- [What the task requires]: At the line containing "Open Chrome from the local Windows taskbar", begin an exact copy, and continue through the last line of the entries below. Leave out any pictures.

- [Raw data]:
----------

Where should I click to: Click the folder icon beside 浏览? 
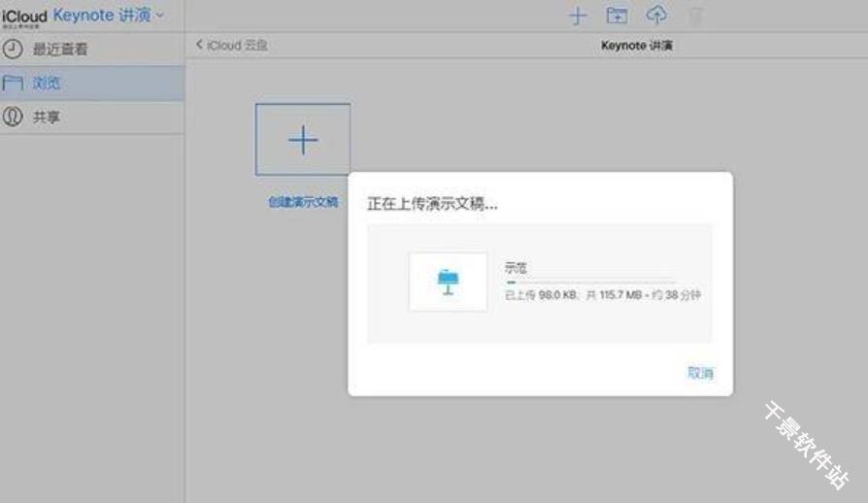pyautogui.click(x=14, y=84)
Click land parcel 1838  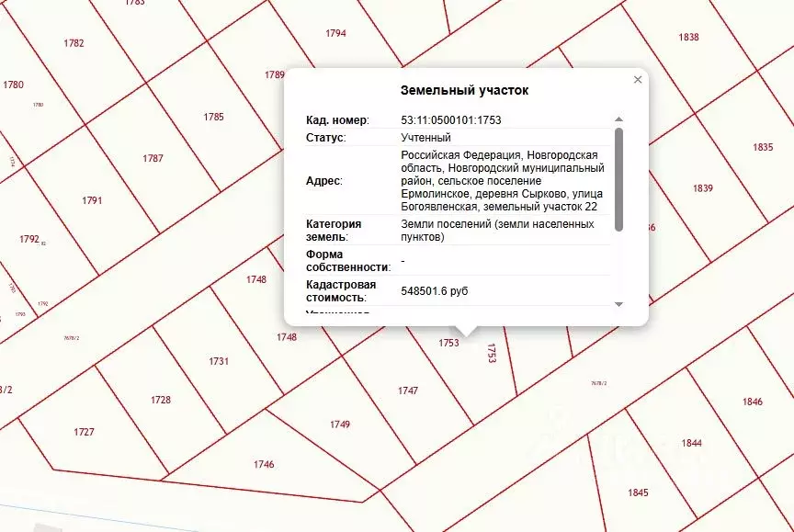pos(688,38)
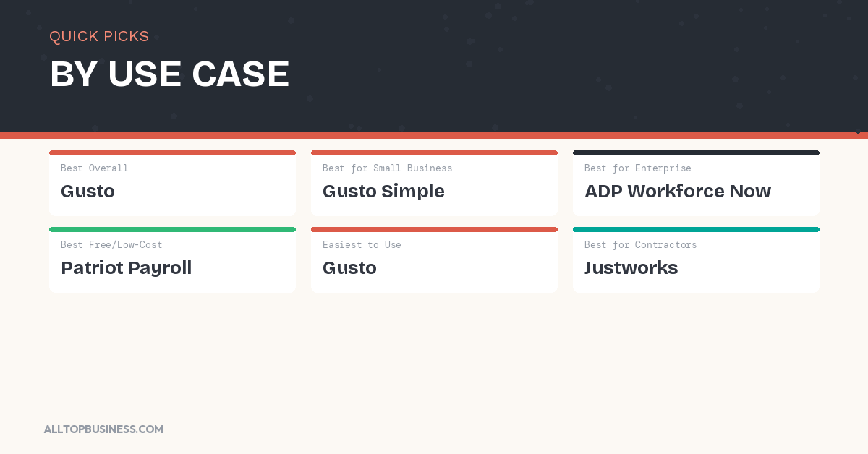
Task: Click the BY USE CASE heading
Action: pos(169,74)
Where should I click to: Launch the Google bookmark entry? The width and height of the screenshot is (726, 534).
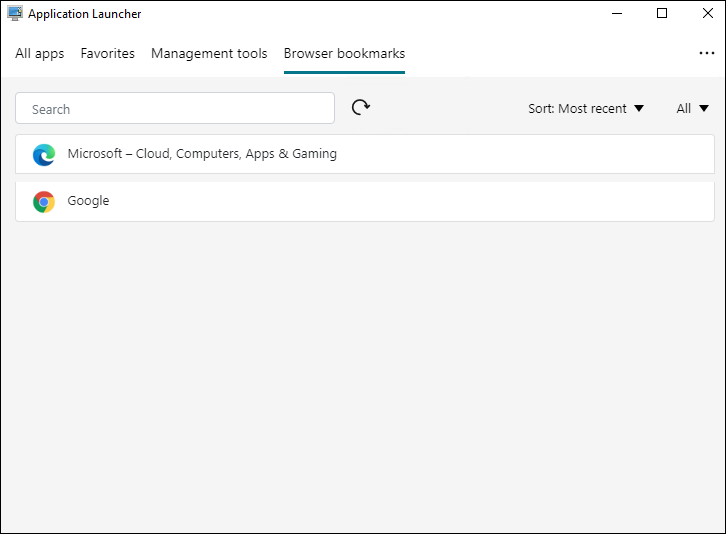coord(89,201)
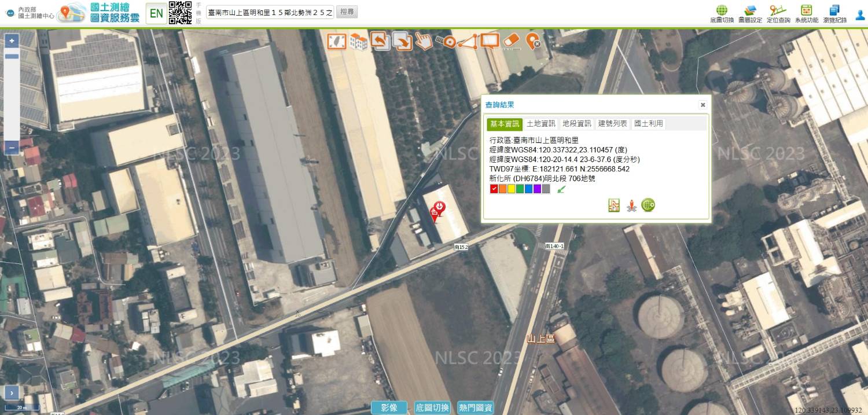Select the checked red color swatch
Viewport: 868px width, 415px height.
[x=494, y=189]
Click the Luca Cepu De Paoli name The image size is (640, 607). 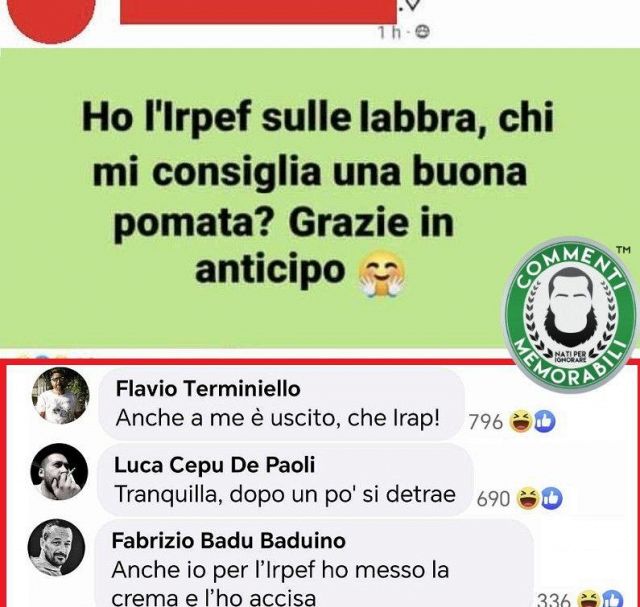[x=215, y=465]
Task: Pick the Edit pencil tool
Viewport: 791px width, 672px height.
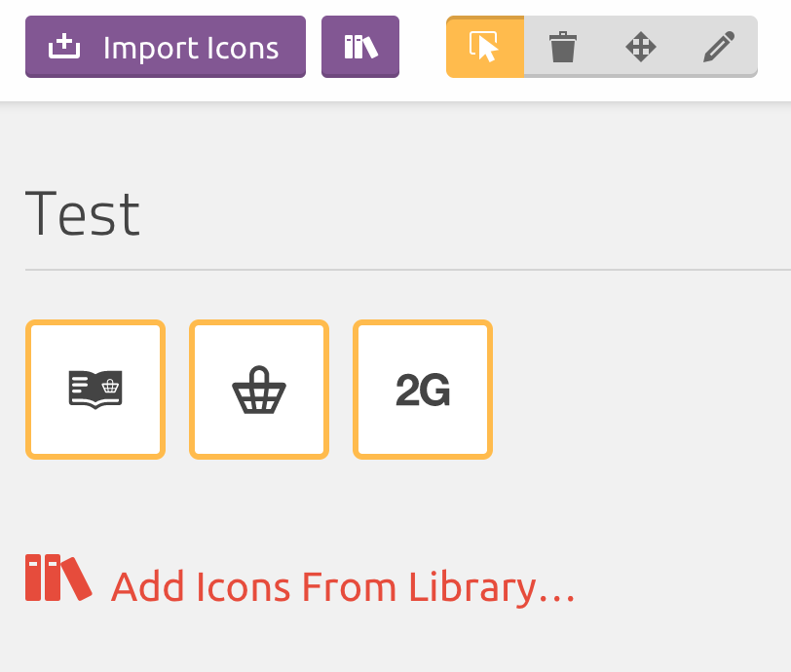Action: pyautogui.click(x=719, y=47)
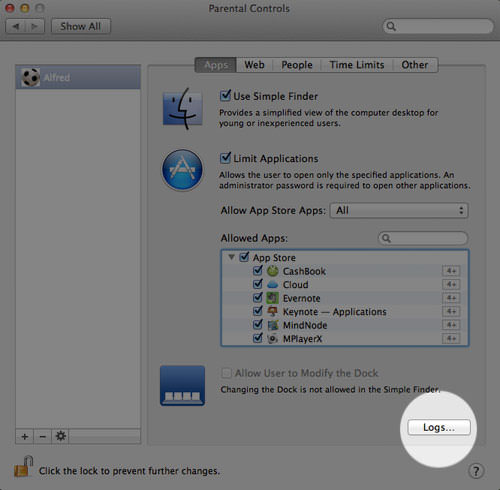The image size is (500, 490).
Task: Remove the selected user with minus button
Action: (42, 436)
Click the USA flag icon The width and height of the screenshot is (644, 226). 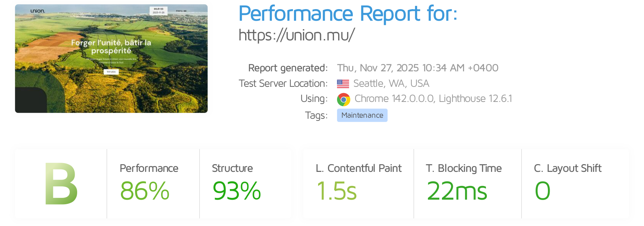tap(343, 84)
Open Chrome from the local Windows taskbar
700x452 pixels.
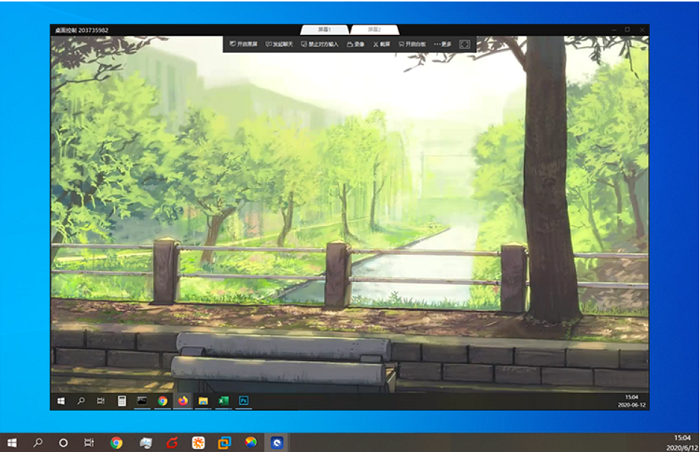point(117,442)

----------

- [Solution for this problem]:
Open Chrome from the local Windows taskbar
700x452 pixels.
point(117,442)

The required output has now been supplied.